- [Exercise requirements]: Although the data below contains pictures, output only the lines between those holding "This screenshot has width=1568, height=356." and "The width and", inclusive, exactly and without those pictures.

-- Data to process follows --

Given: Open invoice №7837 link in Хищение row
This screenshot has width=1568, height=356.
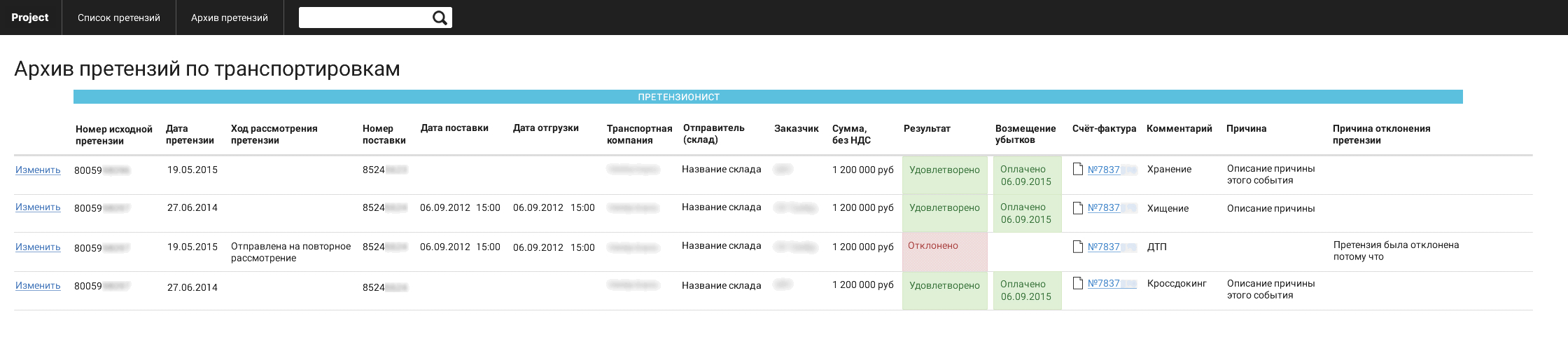Looking at the screenshot, I should tap(1104, 207).
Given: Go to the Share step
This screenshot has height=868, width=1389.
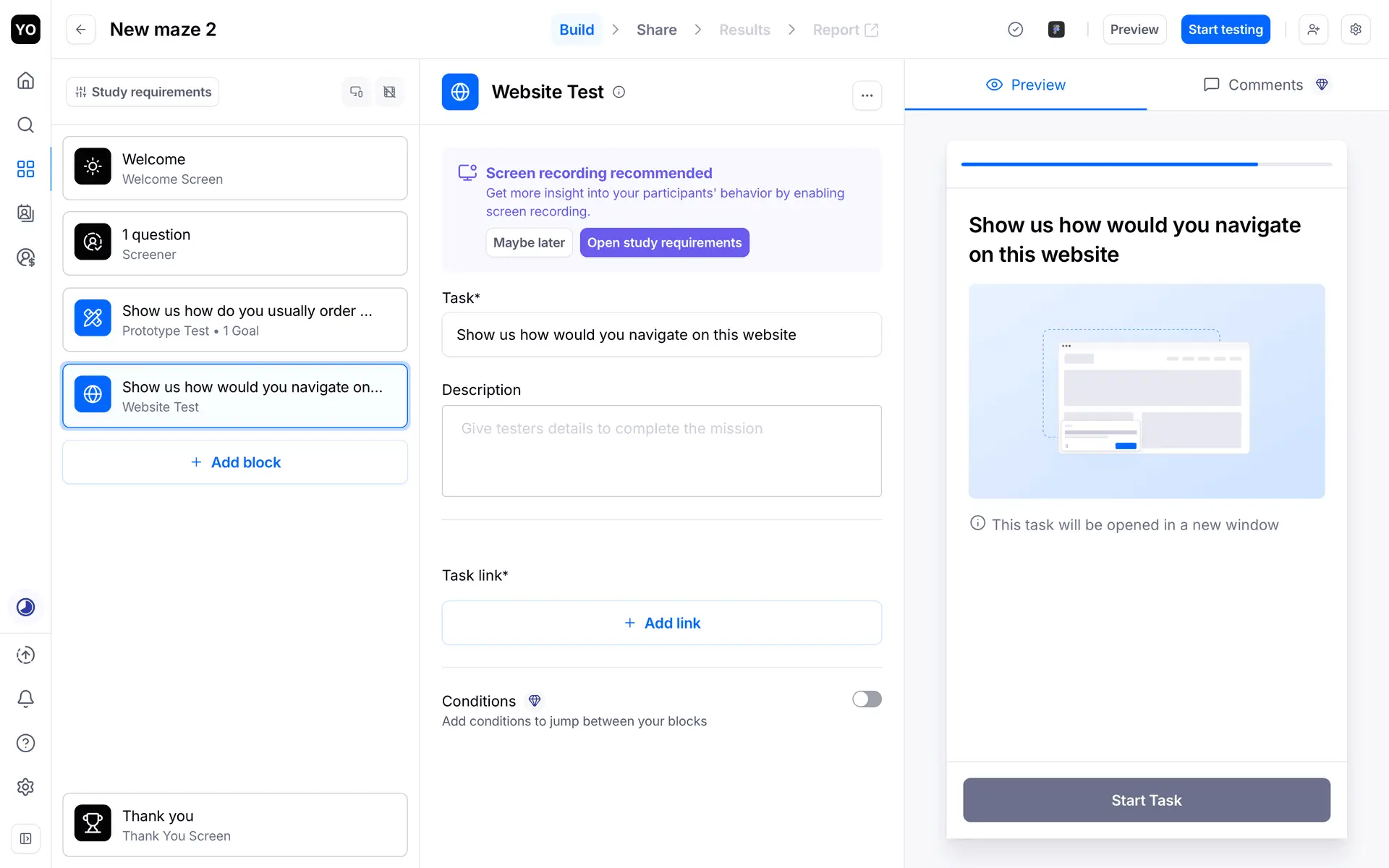Looking at the screenshot, I should pos(656,30).
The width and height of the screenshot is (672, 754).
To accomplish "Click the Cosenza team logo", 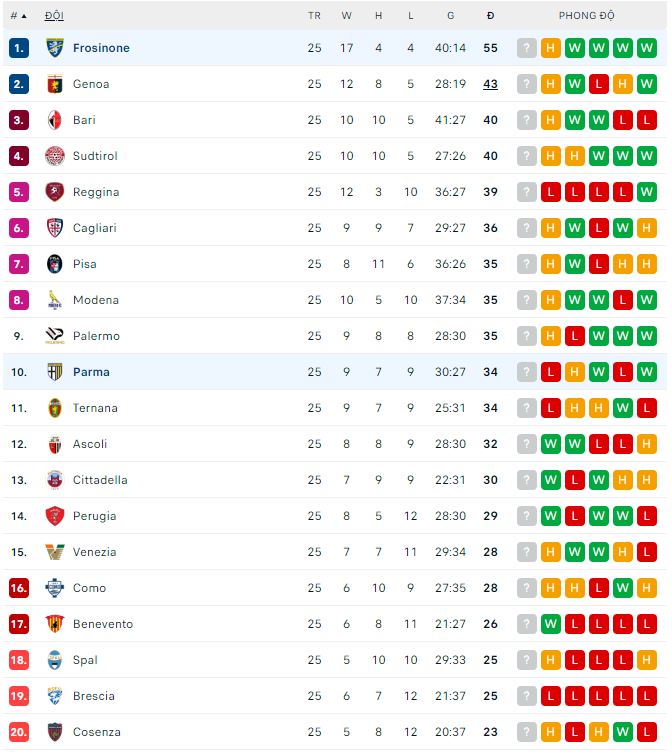I will (55, 732).
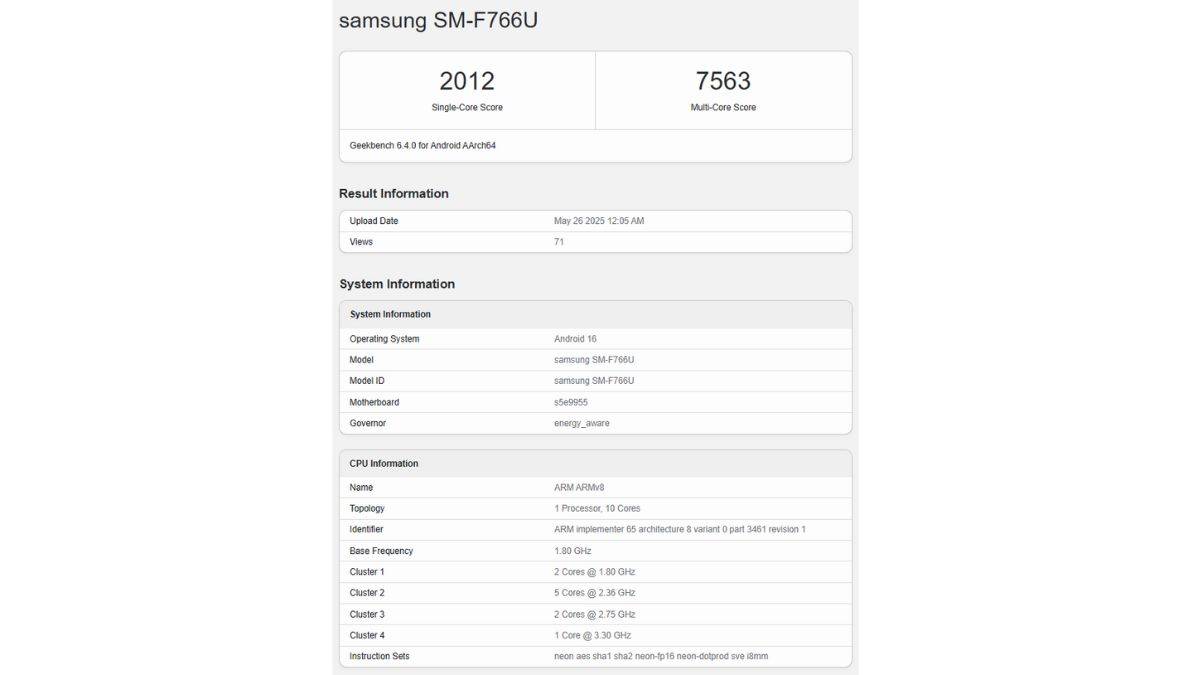Image resolution: width=1200 pixels, height=675 pixels.
Task: Click the 2012 single-core score value
Action: (467, 81)
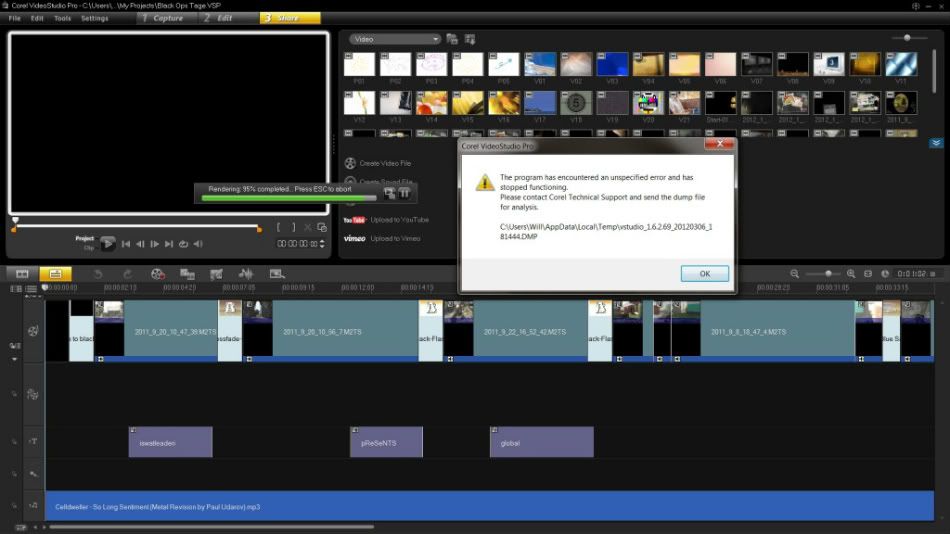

-- Data to process concluded --

- [Answer box]:
This screenshot has width=1568, height=356.
Looking at the screenshot, I should tap(1104, 207).
Given: Go to the Share step
This screenshot has height=868, width=1389.
Looking at the screenshot, I should pos(656,30).
The width and height of the screenshot is (672, 754).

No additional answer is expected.